» **Saved data entries**:
::::

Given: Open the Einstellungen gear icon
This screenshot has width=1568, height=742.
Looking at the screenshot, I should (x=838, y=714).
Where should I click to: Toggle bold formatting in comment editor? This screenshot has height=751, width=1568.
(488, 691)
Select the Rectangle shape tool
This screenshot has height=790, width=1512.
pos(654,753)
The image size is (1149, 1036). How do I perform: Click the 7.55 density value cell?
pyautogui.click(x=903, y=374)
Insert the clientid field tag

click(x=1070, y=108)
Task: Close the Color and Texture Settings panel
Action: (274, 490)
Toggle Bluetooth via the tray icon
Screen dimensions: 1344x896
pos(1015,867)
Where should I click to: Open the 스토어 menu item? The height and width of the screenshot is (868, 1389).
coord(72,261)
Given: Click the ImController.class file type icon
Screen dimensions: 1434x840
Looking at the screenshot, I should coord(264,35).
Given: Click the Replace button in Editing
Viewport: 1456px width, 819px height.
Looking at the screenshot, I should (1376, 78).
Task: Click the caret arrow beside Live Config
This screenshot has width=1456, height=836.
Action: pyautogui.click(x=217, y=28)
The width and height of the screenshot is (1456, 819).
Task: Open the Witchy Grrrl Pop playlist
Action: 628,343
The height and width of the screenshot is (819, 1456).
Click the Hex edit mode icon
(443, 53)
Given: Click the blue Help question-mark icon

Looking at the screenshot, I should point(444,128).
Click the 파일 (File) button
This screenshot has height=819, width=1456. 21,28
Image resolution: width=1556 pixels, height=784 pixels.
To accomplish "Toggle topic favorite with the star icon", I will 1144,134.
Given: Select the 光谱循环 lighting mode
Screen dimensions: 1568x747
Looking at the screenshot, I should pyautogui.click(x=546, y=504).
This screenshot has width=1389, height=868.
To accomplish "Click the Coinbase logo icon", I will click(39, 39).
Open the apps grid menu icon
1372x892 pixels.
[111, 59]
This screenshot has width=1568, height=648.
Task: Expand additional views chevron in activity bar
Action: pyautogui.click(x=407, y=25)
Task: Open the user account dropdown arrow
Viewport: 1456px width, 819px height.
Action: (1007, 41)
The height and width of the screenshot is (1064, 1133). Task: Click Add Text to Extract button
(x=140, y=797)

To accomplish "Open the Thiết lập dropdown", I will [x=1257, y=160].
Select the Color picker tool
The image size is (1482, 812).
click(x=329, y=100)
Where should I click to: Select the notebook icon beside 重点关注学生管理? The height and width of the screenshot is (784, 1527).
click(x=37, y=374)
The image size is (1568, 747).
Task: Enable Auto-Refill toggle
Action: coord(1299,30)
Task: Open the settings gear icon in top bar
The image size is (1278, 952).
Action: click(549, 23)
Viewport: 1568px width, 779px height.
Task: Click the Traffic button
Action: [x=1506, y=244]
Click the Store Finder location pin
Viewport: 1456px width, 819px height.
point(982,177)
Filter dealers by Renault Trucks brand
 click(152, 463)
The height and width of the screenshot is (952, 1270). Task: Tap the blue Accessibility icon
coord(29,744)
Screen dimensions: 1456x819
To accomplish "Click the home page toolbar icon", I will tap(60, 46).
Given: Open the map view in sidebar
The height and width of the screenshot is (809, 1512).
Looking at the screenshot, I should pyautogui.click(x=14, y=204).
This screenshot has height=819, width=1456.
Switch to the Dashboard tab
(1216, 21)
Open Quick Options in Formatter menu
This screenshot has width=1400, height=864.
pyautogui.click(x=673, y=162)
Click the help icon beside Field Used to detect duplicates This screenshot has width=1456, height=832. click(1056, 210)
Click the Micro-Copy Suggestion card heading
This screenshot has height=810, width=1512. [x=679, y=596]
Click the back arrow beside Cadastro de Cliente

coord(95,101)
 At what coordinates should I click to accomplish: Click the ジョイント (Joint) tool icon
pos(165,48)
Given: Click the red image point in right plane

::::

» **WHAT THE EXERCISE ASKS**:
Print all the records exactly as written.

» **TASK SOLUTION**:
Given: Open the Einstellungen gear icon
This screenshot has width=1568, height=742.
Looking at the screenshot, I should (x=838, y=714).
Where should I click to: Toggle bold formatting in comment editor? This screenshot has height=751, width=1568.
(488, 691)
Select the Rectangle shape tool
This screenshot has height=790, width=1512.
pos(654,753)
The image size is (1149, 1036). How do I perform: Click the 7.55 density value cell?
pyautogui.click(x=903, y=374)
Insert the clientid field tag

click(x=1070, y=108)
Task: Close the Color and Texture Settings panel
Action: (274, 490)
Toggle Bluetooth via the tray icon
Screen dimensions: 1344x896
pos(1015,867)
Where should I click to: Open the 스토어 menu item? The height and width of the screenshot is (868, 1389).
coord(72,261)
Given: Click the ImController.class file type icon
Screen dimensions: 1434x840
Looking at the screenshot, I should coord(264,35).
Given: Click the Replace button in Editing
Viewport: 1456px width, 819px height.
Looking at the screenshot, I should (1376, 78).
Task: Click the caret arrow beside Live Config
This screenshot has width=1456, height=836.
Action: pyautogui.click(x=217, y=28)
The width and height of the screenshot is (1456, 819).
Task: Open the Witchy Grrrl Pop playlist
Action: 628,343
The height and width of the screenshot is (819, 1456).
Click the Hex edit mode icon
(443, 53)
Given: Click the blue Help question-mark icon

Looking at the screenshot, I should point(444,128).
Click the 파일 (File) button
This screenshot has height=819, width=1456. 21,28
Image resolution: width=1556 pixels, height=784 pixels.
To accomplish "Toggle topic favorite with the star icon", I will 1144,134.
Given: Select the 光谱循环 lighting mode
Screen dimensions: 1568x747
Looking at the screenshot, I should pyautogui.click(x=546, y=504).
This screenshot has width=1389, height=868.
To accomplish "Click the Coinbase logo icon", I will click(39, 39).
Open the apps grid menu icon
1372x892 pixels.
[111, 59]
This screenshot has width=1568, height=648.
Task: Expand additional views chevron in activity bar
Action: pyautogui.click(x=407, y=25)
Task: Open the user account dropdown arrow
Viewport: 1456px width, 819px height.
Action: (1007, 41)
The height and width of the screenshot is (1064, 1133). Task: Click Add Text to Extract button
(x=140, y=797)

To accomplish "Open the Thiết lập dropdown", I will [x=1257, y=160].
Select the Color picker tool
The image size is (1482, 812).
click(x=329, y=100)
Where should I click to: Select the notebook icon beside 重点关注学生管理? The height and width of the screenshot is (784, 1527).
click(x=37, y=374)
The image size is (1568, 747).
Task: Enable Auto-Refill toggle
Action: coord(1299,30)
Task: Open the settings gear icon in top bar
The image size is (1278, 952).
Action: click(549, 23)
Viewport: 1568px width, 779px height.
Task: Click the Traffic button
Action: [x=1506, y=244]
Click the Store Finder location pin
Viewport: 1456px width, 819px height.
point(982,177)
Filter dealers by Renault Trucks brand
 click(152, 463)
The height and width of the screenshot is (952, 1270). Task: Tap the blue Accessibility icon
coord(29,744)
Screen dimensions: 1456x819
To accomplish "Click the home page toolbar icon", I will tap(60, 46).
Given: Open the map view in sidebar
The height and width of the screenshot is (809, 1512).
Looking at the screenshot, I should pyautogui.click(x=14, y=204).
This screenshot has height=819, width=1456.
Switch to the Dashboard tab
(1216, 21)
Open Quick Options in Formatter menu
This screenshot has width=1400, height=864.
pyautogui.click(x=673, y=162)
Click the help icon beside Field Used to detect duplicates This screenshot has width=1456, height=832. click(1056, 210)
Click the Micro-Copy Suggestion card heading
This screenshot has height=810, width=1512. [x=679, y=596]
Click the back arrow beside Cadastro de Cliente

coord(95,101)
 At what coordinates should I click to accomplish: Click the ジョイント (Joint) tool icon
pos(165,48)
Given: Click the red image point in right plane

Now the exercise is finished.